As climate change begins to affect everyday lives, cities must play a vital new role in building public support for ambitious and fair climate action. We must move beyond technical targets to pioneer new approaches to inclusion, institutional change and accountability.
For the past five years, London Climate Action Week (LCAW) has shown it is possible to mobilise the whole-of-society action in a diverse global city, through innovative coalitions and engagement of communities and institutions outside the “climate bubble”.
New phase for climate action
Climate action is entering a new phase. Only 10 years ago there was no universal goal for emissions reductions, or a temperature rise limit. No country had committed to achieving net-zero emissions, energy investment was dominated by fossil fuels and electric vehicles were a niche sector.
Now more than 90% of the global economy is covered by a net-zero goal and countries are aligning around the 1.5°C temperature goal. Companies are competing for green investment and the energy transition is well underway. This year investment in clean energy surpassed fossil fuels and is growing 30% every year.
Progress is undeniable with cost-effective technologies, growing markets and clear national targets. But the world is still way off track to meet its agreed climate targets.

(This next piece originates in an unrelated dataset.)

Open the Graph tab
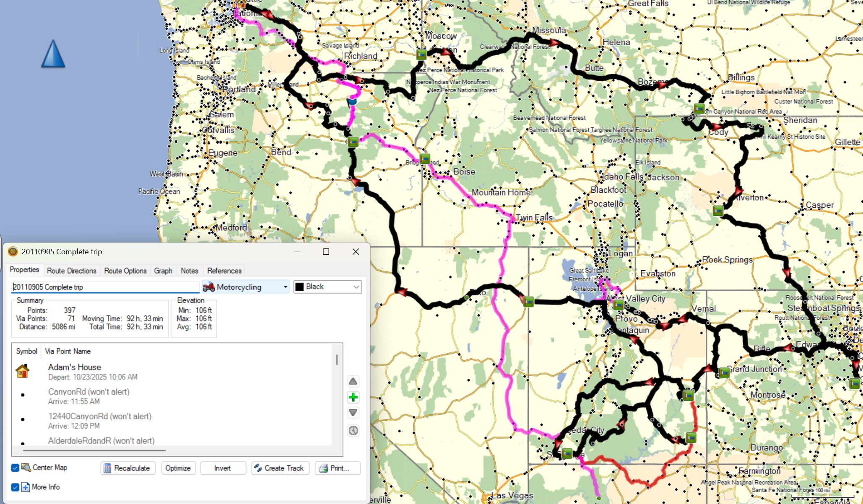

The barriers to change have shifted from technology demonstration and awareness raising, to delivering at unprecedented pace across the whole economy in all countries. This requires consistent political support for fundamental changes to virtually every public and private institution: from infrastructure and planning to professional bodies and financial markets.
As countries implement more ambitious climate policies and protect their citizens from the impacts of climate change, a key lesson is they must keep their public on side.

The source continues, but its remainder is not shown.